= DATA IN THIS EXERCISE =
----------

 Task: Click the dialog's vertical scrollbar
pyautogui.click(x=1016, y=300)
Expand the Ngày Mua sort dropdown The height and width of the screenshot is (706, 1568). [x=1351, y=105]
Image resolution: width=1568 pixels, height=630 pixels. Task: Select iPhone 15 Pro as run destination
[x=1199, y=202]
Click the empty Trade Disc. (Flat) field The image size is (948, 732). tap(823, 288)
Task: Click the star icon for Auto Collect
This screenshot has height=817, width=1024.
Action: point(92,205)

----------

Your task is to retype the records precisely as they stand.

= EXPECTED ANSWER =
 Task: Click the dialog's vertical scrollbar
pyautogui.click(x=1016, y=300)
Expand the Ngày Mua sort dropdown The height and width of the screenshot is (706, 1568). [x=1351, y=105]
Image resolution: width=1568 pixels, height=630 pixels. Task: Select iPhone 15 Pro as run destination
[x=1199, y=202]
Click the empty Trade Disc. (Flat) field The image size is (948, 732). tap(823, 288)
Task: Click the star icon for Auto Collect
This screenshot has height=817, width=1024.
Action: point(92,205)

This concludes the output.